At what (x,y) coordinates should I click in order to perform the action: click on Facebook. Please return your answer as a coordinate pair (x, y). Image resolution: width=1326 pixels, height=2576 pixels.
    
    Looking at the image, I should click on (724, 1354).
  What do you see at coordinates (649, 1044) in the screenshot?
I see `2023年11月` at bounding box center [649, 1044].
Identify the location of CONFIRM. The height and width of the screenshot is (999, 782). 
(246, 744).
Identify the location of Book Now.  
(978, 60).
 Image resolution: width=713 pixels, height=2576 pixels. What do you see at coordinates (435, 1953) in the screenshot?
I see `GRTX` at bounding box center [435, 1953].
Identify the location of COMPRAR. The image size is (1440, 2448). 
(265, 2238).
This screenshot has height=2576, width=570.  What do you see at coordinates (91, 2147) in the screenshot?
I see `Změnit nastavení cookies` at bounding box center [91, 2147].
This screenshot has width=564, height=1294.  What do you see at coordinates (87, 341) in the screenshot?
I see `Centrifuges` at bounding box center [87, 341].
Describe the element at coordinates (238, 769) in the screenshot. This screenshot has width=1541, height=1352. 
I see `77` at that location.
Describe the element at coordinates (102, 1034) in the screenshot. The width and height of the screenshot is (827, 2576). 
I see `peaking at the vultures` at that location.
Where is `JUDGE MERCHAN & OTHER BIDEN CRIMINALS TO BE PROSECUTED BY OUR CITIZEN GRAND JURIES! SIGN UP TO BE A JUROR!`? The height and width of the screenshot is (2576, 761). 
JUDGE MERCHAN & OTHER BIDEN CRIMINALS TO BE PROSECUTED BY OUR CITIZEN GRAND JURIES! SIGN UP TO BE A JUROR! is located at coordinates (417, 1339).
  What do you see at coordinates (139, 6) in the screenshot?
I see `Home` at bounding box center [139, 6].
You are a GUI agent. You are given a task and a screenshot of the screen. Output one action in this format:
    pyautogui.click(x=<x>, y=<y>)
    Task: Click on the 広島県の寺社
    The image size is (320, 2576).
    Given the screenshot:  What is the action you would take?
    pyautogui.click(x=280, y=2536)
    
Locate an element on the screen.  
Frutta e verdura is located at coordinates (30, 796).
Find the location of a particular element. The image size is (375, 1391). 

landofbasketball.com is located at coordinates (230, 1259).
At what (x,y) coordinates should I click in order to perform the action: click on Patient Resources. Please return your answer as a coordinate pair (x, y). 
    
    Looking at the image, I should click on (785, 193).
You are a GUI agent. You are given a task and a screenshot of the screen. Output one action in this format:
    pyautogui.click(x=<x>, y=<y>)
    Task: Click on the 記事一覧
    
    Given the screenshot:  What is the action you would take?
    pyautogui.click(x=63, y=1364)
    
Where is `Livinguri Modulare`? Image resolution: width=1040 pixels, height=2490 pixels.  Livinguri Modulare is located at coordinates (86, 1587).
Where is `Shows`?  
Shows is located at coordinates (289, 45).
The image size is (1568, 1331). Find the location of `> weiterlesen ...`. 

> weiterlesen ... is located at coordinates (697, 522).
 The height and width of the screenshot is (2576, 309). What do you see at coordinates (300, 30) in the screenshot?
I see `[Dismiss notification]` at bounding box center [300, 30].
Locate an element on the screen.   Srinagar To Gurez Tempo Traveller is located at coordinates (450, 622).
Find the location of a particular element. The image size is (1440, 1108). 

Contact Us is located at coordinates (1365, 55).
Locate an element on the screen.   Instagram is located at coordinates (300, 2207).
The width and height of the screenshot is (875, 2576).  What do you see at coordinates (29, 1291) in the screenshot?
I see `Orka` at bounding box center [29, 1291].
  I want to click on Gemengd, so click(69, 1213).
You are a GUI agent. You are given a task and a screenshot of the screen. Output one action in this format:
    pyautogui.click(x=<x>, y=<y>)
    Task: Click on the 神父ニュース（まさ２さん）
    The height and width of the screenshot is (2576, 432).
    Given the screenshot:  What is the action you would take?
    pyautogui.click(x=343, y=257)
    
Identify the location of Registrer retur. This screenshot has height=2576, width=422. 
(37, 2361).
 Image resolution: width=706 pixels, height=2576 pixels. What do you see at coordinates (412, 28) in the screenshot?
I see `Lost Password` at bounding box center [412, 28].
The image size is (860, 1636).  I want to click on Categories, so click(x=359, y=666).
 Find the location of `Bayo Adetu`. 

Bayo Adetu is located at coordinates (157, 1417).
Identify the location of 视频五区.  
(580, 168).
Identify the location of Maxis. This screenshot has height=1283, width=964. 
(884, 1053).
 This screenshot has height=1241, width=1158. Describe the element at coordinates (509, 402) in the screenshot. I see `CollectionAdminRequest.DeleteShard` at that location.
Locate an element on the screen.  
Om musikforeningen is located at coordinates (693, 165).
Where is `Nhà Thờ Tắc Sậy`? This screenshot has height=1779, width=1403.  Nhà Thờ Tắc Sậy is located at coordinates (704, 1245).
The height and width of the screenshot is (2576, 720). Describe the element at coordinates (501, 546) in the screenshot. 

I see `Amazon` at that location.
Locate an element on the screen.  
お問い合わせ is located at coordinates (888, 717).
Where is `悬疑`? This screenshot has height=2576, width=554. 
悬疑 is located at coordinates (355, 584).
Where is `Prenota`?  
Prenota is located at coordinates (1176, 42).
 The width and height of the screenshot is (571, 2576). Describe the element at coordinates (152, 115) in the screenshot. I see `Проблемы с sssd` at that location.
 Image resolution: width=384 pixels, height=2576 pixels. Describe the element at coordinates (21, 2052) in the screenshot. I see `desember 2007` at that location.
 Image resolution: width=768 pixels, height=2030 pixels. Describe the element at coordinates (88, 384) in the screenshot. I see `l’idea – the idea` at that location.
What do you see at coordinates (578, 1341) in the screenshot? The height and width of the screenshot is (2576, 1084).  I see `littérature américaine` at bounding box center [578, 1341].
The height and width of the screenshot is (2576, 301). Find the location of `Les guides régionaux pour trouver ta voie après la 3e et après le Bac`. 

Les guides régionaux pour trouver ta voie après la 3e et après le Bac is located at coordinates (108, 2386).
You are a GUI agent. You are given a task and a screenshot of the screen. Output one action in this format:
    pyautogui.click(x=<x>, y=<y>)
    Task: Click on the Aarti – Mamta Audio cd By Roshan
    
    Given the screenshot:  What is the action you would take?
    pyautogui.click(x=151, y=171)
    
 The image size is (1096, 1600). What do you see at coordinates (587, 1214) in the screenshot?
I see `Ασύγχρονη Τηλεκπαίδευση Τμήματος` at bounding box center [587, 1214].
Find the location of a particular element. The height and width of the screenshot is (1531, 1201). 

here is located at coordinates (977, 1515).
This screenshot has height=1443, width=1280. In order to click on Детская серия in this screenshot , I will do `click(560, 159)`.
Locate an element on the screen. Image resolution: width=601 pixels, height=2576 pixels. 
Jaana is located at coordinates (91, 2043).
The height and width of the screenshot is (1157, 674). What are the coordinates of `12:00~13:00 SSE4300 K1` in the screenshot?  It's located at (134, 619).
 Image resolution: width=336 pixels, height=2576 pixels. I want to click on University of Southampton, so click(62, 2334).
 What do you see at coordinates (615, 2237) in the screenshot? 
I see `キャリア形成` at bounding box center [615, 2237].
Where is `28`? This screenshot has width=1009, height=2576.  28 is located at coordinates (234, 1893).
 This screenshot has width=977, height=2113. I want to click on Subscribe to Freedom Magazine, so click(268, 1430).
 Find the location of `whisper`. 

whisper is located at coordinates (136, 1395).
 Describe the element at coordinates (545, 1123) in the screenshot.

Task brief — Reproduce each of the lines above verbatim, without any alteration.

Complete output —
At what (x,y) coordinates should I click in order to perform the action: click on Facebook. Please return your answer as a coordinate pair (x, y). Image resolution: width=1326 pixels, height=2576 pixels.
    
    Looking at the image, I should click on (724, 1354).
  What do you see at coordinates (649, 1044) in the screenshot?
I see `2023年11月` at bounding box center [649, 1044].
Identify the location of CONFIRM. The height and width of the screenshot is (999, 782). 
(246, 744).
Identify the location of Book Now.  
(978, 60).
 Image resolution: width=713 pixels, height=2576 pixels. What do you see at coordinates (435, 1953) in the screenshot?
I see `GRTX` at bounding box center [435, 1953].
Identify the location of COMPRAR. The image size is (1440, 2448). 
(265, 2238).
This screenshot has height=2576, width=570.  What do you see at coordinates (91, 2147) in the screenshot?
I see `Změnit nastavení cookies` at bounding box center [91, 2147].
This screenshot has width=564, height=1294.  What do you see at coordinates (87, 341) in the screenshot?
I see `Centrifuges` at bounding box center [87, 341].
Describe the element at coordinates (238, 769) in the screenshot. This screenshot has width=1541, height=1352. 
I see `77` at that location.
Describe the element at coordinates (102, 1034) in the screenshot. The width and height of the screenshot is (827, 2576). 
I see `peaking at the vultures` at that location.
Where is `JUDGE MERCHAN & OTHER BIDEN CRIMINALS TO BE PROSECUTED BY OUR CITIZEN GRAND JURIES! SIGN UP TO BE A JUROR!`? The height and width of the screenshot is (2576, 761). 
JUDGE MERCHAN & OTHER BIDEN CRIMINALS TO BE PROSECUTED BY OUR CITIZEN GRAND JURIES! SIGN UP TO BE A JUROR! is located at coordinates (417, 1339).
  What do you see at coordinates (139, 6) in the screenshot?
I see `Home` at bounding box center [139, 6].
You are a GUI agent. You are given a task and a screenshot of the screen. Output one action in this format:
    pyautogui.click(x=<x>, y=<y>)
    Task: Click on the 広島県の寺社
    The image size is (320, 2576).
    Given the screenshot:  What is the action you would take?
    pyautogui.click(x=280, y=2536)
    
Locate an element on the screen.  
Frutta e verdura is located at coordinates (30, 796).
Find the location of a particular element. The image size is (375, 1391). 

landofbasketball.com is located at coordinates (230, 1259).
At what (x,y) coordinates should I click in order to perform the action: click on Patient Resources. Please return your answer as a coordinate pair (x, y). 
    
    Looking at the image, I should click on (785, 193).
You are a GUI agent. You are given a task and a screenshot of the screen. Output one action in this format:
    pyautogui.click(x=<x>, y=<y>)
    Task: Click on the 記事一覧
    
    Given the screenshot:  What is the action you would take?
    pyautogui.click(x=63, y=1364)
    
Where is `Livinguri Modulare`? Image resolution: width=1040 pixels, height=2490 pixels.  Livinguri Modulare is located at coordinates (86, 1587).
Where is `Shows`?  
Shows is located at coordinates (289, 45).
The image size is (1568, 1331). Find the location of `> weiterlesen ...`. 

> weiterlesen ... is located at coordinates (697, 522).
 The height and width of the screenshot is (2576, 309). What do you see at coordinates (300, 30) in the screenshot?
I see `[Dismiss notification]` at bounding box center [300, 30].
Locate an element on the screen.   Srinagar To Gurez Tempo Traveller is located at coordinates (450, 622).
Find the location of a particular element. The image size is (1440, 1108). 

Contact Us is located at coordinates (1365, 55).
Locate an element on the screen.   Instagram is located at coordinates (300, 2207).
The width and height of the screenshot is (875, 2576).  What do you see at coordinates (29, 1291) in the screenshot?
I see `Orka` at bounding box center [29, 1291].
  I want to click on Gemengd, so click(69, 1213).
You are a GUI agent. You are given a task and a screenshot of the screen. Output one action in this format:
    pyautogui.click(x=<x>, y=<y>)
    Task: Click on the 神父ニュース（まさ２さん）
    The height and width of the screenshot is (2576, 432).
    Given the screenshot:  What is the action you would take?
    pyautogui.click(x=343, y=257)
    
Identify the location of Registrer retur. This screenshot has height=2576, width=422. 
(37, 2361).
 Image resolution: width=706 pixels, height=2576 pixels. What do you see at coordinates (412, 28) in the screenshot?
I see `Lost Password` at bounding box center [412, 28].
The image size is (860, 1636).  I want to click on Categories, so click(x=359, y=666).
 Find the location of `Bayo Adetu`. 

Bayo Adetu is located at coordinates (157, 1417).
Identify the location of 视频五区.  
(580, 168).
Identify the location of Maxis. This screenshot has height=1283, width=964. 
(884, 1053).
 This screenshot has height=1241, width=1158. Describe the element at coordinates (509, 402) in the screenshot. I see `CollectionAdminRequest.DeleteShard` at that location.
Locate an element on the screen.  
Om musikforeningen is located at coordinates (693, 165).
Where is `Nhà Thờ Tắc Sậy`? This screenshot has height=1779, width=1403.  Nhà Thờ Tắc Sậy is located at coordinates (704, 1245).
The height and width of the screenshot is (2576, 720). Describe the element at coordinates (501, 546) in the screenshot. 

I see `Amazon` at that location.
Locate an element on the screen.  
お問い合わせ is located at coordinates (888, 717).
Where is `悬疑`? This screenshot has height=2576, width=554. 
悬疑 is located at coordinates (355, 584).
Where is `Prenota`?  
Prenota is located at coordinates (1176, 42).
 The width and height of the screenshot is (571, 2576). Describe the element at coordinates (152, 115) in the screenshot. I see `Проблемы с sssd` at that location.
 Image resolution: width=384 pixels, height=2576 pixels. Describe the element at coordinates (21, 2052) in the screenshot. I see `desember 2007` at that location.
 Image resolution: width=768 pixels, height=2030 pixels. Describe the element at coordinates (88, 384) in the screenshot. I see `l’idea – the idea` at that location.
What do you see at coordinates (578, 1341) in the screenshot? The height and width of the screenshot is (2576, 1084).  I see `littérature américaine` at bounding box center [578, 1341].
The height and width of the screenshot is (2576, 301). Find the location of `Les guides régionaux pour trouver ta voie après la 3e et après le Bac`. 

Les guides régionaux pour trouver ta voie après la 3e et après le Bac is located at coordinates (108, 2386).
You are a GUI agent. You are given a task and a screenshot of the screen. Output one action in this format:
    pyautogui.click(x=<x>, y=<y>)
    Task: Click on the Aarti – Mamta Audio cd By Roshan
    
    Given the screenshot:  What is the action you would take?
    pyautogui.click(x=151, y=171)
    
 The image size is (1096, 1600). What do you see at coordinates (587, 1214) in the screenshot?
I see `Ασύγχρονη Τηλεκπαίδευση Τμήματος` at bounding box center [587, 1214].
Find the location of a particular element. The height and width of the screenshot is (1531, 1201). 

here is located at coordinates (977, 1515).
This screenshot has height=1443, width=1280. In order to click on Детская серия in this screenshot , I will do `click(560, 159)`.
Locate an element on the screen. Image resolution: width=601 pixels, height=2576 pixels. 
Jaana is located at coordinates (91, 2043).
The height and width of the screenshot is (1157, 674). What are the coordinates of `12:00~13:00 SSE4300 K1` in the screenshot?  It's located at (134, 619).
 Image resolution: width=336 pixels, height=2576 pixels. I want to click on University of Southampton, so click(62, 2334).
 What do you see at coordinates (615, 2237) in the screenshot? 
I see `キャリア形成` at bounding box center [615, 2237].
Where is `28`? This screenshot has width=1009, height=2576.  28 is located at coordinates (234, 1893).
 This screenshot has width=977, height=2113. I want to click on Subscribe to Freedom Magazine, so click(268, 1430).
 Find the location of `whisper`. 

whisper is located at coordinates (136, 1395).
 Describe the element at coordinates (545, 1123) in the screenshot.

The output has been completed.